§ Exercise prompt
Would you retype every record below exactly as written?

Saved entries:
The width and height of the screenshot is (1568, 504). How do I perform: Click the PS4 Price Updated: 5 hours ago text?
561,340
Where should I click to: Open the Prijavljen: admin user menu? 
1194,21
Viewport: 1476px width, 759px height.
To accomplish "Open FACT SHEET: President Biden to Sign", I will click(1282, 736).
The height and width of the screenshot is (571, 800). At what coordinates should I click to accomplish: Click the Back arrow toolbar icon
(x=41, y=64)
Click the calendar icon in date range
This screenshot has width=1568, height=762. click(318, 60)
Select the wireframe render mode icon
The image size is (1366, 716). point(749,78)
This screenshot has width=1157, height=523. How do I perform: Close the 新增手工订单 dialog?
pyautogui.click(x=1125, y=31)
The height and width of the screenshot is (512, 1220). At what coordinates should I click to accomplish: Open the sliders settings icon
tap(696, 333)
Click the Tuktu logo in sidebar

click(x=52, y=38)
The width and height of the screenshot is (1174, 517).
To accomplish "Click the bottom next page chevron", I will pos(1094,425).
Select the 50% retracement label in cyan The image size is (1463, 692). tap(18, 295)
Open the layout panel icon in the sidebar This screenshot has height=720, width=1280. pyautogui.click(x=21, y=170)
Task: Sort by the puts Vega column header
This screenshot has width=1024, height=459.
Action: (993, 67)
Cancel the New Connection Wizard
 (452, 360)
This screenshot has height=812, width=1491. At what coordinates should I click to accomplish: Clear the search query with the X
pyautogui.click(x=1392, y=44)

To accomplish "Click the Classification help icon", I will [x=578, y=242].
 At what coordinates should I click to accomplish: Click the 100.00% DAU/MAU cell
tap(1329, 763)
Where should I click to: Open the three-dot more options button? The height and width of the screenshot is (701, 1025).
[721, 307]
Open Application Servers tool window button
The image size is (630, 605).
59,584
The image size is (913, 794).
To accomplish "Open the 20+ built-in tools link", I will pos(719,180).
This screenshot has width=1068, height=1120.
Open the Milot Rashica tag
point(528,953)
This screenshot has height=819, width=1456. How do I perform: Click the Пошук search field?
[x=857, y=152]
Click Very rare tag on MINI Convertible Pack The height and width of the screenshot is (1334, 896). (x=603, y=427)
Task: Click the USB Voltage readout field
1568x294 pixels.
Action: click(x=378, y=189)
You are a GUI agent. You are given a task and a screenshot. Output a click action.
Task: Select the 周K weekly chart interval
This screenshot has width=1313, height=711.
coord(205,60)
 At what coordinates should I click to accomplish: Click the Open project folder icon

§ Task result
The width and height of the screenshot is (1568, 504). How do I perform: Click the PS4 Price Updated: 5 hours ago text?
561,340
Where should I click to: Open the Prijavljen: admin user menu? 
1194,21
Viewport: 1476px width, 759px height.
To accomplish "Open FACT SHEET: President Biden to Sign", I will click(1282, 736).
The height and width of the screenshot is (571, 800). At what coordinates should I click to accomplish: Click the Back arrow toolbar icon
(x=41, y=64)
Click the calendar icon in date range
This screenshot has width=1568, height=762. click(318, 60)
Select the wireframe render mode icon
The image size is (1366, 716). point(749,78)
This screenshot has width=1157, height=523. How do I perform: Close the 新增手工订单 dialog?
pyautogui.click(x=1125, y=31)
The height and width of the screenshot is (512, 1220). At what coordinates should I click to accomplish: Open the sliders settings icon
tap(696, 333)
Click the Tuktu logo in sidebar

click(x=52, y=38)
The width and height of the screenshot is (1174, 517).
To accomplish "Click the bottom next page chevron", I will pos(1094,425).
Select the 50% retracement label in cyan The image size is (1463, 692). tap(18, 295)
Open the layout panel icon in the sidebar This screenshot has height=720, width=1280. pyautogui.click(x=21, y=170)
Task: Sort by the puts Vega column header
This screenshot has width=1024, height=459.
Action: (993, 67)
Cancel the New Connection Wizard
 (452, 360)
This screenshot has height=812, width=1491. At what coordinates should I click to accomplish: Clear the search query with the X
pyautogui.click(x=1392, y=44)

To accomplish "Click the Classification help icon", I will [x=578, y=242].
 At what coordinates should I click to accomplish: Click the 100.00% DAU/MAU cell
tap(1329, 763)
Where should I click to: Open the three-dot more options button? The height and width of the screenshot is (701, 1025).
[721, 307]
Open Application Servers tool window button
The image size is (630, 605).
59,584
The image size is (913, 794).
To accomplish "Open the 20+ built-in tools link", I will pos(719,180).
This screenshot has width=1068, height=1120.
Open the Milot Rashica tag
point(528,953)
This screenshot has height=819, width=1456. How do I perform: Click the Пошук search field?
[x=857, y=152]
Click Very rare tag on MINI Convertible Pack The height and width of the screenshot is (1334, 896). (x=603, y=427)
Task: Click the USB Voltage readout field
1568x294 pixels.
Action: click(x=378, y=189)
You are a GUI agent. You are given a task and a screenshot. Output a click action.
Task: Select the 周K weekly chart interval
This screenshot has width=1313, height=711.
coord(205,60)
 At what coordinates should I click to accomplish: Click the Open project folder icon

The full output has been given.